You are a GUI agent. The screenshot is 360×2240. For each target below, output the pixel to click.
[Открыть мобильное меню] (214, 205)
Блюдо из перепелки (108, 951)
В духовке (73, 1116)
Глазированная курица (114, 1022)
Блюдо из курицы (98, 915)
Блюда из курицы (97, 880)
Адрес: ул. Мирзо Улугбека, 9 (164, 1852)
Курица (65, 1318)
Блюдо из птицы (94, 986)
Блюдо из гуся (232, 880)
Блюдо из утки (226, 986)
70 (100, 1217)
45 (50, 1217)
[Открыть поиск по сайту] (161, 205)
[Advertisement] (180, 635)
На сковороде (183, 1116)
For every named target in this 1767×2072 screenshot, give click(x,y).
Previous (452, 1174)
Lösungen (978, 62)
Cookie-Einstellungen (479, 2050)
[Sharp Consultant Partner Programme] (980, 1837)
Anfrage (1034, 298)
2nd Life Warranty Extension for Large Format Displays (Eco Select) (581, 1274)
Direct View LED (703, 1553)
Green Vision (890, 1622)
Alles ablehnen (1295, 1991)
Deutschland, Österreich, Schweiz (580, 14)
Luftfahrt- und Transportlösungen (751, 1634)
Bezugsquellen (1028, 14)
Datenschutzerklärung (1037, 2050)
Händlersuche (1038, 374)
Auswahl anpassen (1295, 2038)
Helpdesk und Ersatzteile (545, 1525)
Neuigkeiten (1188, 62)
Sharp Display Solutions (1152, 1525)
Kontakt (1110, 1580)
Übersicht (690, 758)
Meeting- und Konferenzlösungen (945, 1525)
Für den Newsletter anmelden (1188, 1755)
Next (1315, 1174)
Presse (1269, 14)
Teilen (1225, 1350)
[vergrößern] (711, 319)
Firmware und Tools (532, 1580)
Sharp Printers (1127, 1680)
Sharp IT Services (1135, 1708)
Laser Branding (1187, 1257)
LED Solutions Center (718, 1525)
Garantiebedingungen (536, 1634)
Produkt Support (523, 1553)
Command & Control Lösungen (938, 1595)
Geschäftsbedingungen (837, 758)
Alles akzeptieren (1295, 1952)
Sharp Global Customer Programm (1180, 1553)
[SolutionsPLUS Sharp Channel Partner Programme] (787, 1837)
• • • • • • •
Would you write the material out again, exactly as given above?

### Response to this exercise:
You are a GUI agent. The screenshot is 360×2240. For each target below, output the pixel to click.
[Открыть мобильное меню] (214, 205)
Блюдо из перепелки (108, 951)
В духовке (73, 1116)
Глазированная курица (114, 1022)
Блюдо из курицы (98, 915)
Блюда из курицы (97, 880)
Адрес: ул. Мирзо Улугбека, 9 (164, 1852)
Курица (65, 1318)
Блюдо из птицы (94, 986)
Блюдо из гуся (232, 880)
Блюдо из утки (226, 986)
70 (100, 1217)
45 (50, 1217)
[Открыть поиск по сайту] (161, 205)
[Advertisement] (180, 635)
На сковороде (183, 1116)
For every named target in this 1767×2072 screenshot, give click(x,y).
Previous (452, 1174)
Lösungen (978, 62)
Cookie-Einstellungen (479, 2050)
[Sharp Consultant Partner Programme] (980, 1837)
Anfrage (1034, 298)
2nd Life Warranty Extension for Large Format Displays (Eco Select) (581, 1274)
Direct View LED (703, 1553)
Green Vision (890, 1622)
Alles ablehnen (1295, 1991)
Deutschland, Österreich, Schweiz (580, 14)
Luftfahrt- und Transportlösungen (751, 1634)
Bezugsquellen (1028, 14)
Datenschutzerklärung (1037, 2050)
Händlersuche (1038, 374)
Auswahl anpassen (1295, 2038)
Helpdesk und Ersatzteile (545, 1525)
Neuigkeiten (1188, 62)
Sharp Display Solutions (1152, 1525)
Kontakt (1110, 1580)
Übersicht (690, 758)
Meeting- und Konferenzlösungen (945, 1525)
Für den Newsletter anmelden (1188, 1755)
Next (1315, 1174)
Presse (1269, 14)
Teilen (1225, 1350)
[vergrößern] (711, 319)
Firmware und Tools (532, 1580)
Sharp Printers (1127, 1680)
Sharp IT Services (1135, 1708)
Laser Branding (1187, 1257)
LED Solutions Center (718, 1525)
Garantiebedingungen (536, 1634)
Produkt Support (523, 1553)
Command & Control Lösungen (938, 1595)
Geschäftsbedingungen (837, 758)
Alles akzeptieren (1295, 1952)
Sharp Global Customer Programm (1180, 1553)
[SolutionsPLUS Sharp Channel Partner Programme] (787, 1837)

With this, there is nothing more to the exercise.